Stored entries:
════════════════

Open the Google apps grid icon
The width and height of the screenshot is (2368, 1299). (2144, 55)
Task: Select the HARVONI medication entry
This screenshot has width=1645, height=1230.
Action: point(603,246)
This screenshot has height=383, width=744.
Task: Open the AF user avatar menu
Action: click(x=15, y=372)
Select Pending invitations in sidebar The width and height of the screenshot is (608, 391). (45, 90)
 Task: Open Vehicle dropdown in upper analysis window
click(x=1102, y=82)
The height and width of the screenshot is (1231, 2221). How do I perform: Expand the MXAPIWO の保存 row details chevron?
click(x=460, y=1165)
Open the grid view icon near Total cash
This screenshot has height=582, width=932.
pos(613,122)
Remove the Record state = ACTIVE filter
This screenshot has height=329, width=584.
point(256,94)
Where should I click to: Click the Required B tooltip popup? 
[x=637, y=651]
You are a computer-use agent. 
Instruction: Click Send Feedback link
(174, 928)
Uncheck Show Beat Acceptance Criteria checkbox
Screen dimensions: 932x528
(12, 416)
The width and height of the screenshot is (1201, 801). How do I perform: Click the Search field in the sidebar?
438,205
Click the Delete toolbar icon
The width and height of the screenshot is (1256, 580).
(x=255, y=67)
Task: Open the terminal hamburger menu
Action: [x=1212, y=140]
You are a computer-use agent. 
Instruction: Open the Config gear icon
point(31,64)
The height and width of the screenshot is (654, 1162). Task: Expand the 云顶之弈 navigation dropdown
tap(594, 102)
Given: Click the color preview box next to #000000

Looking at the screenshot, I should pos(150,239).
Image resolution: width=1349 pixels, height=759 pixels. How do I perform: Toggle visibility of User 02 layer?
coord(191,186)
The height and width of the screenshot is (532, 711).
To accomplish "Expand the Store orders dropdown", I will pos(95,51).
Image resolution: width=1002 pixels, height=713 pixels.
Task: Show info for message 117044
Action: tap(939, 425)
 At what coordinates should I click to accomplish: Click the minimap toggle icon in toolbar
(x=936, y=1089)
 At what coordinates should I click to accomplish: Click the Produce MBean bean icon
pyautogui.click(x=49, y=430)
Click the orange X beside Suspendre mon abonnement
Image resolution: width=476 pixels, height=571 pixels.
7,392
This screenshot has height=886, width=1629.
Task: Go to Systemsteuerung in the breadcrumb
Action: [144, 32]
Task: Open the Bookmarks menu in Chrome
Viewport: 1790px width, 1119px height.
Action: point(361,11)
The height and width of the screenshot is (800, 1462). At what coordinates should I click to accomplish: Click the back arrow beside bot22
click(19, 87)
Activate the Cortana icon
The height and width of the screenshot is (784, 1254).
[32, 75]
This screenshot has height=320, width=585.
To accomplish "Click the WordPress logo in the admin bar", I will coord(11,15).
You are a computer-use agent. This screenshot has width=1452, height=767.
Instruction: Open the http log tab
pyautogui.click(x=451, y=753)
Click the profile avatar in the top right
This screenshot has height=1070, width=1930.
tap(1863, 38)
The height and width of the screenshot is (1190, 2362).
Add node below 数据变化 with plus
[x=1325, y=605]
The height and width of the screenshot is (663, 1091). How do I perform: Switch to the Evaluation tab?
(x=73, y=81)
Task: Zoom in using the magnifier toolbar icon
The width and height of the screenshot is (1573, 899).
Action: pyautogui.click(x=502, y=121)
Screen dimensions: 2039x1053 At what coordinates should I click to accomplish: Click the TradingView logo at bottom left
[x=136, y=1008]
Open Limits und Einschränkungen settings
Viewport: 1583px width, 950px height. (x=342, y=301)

════════════════

Every line from the one that contains "Click the profile avatar in the top right" down to and including the last line of the records above must be set down exactly, with nothing else.

Click the profile avatar in the top right
This screenshot has height=1070, width=1930.
tap(1863, 38)
The height and width of the screenshot is (1190, 2362).
Add node below 数据变化 with plus
[x=1325, y=605]
The height and width of the screenshot is (663, 1091). How do I perform: Switch to the Evaluation tab?
(x=73, y=81)
Task: Zoom in using the magnifier toolbar icon
The width and height of the screenshot is (1573, 899).
Action: pyautogui.click(x=502, y=121)
Screen dimensions: 2039x1053 At what coordinates should I click to accomplish: Click the TradingView logo at bottom left
[x=136, y=1008]
Open Limits und Einschränkungen settings
Viewport: 1583px width, 950px height. (x=342, y=301)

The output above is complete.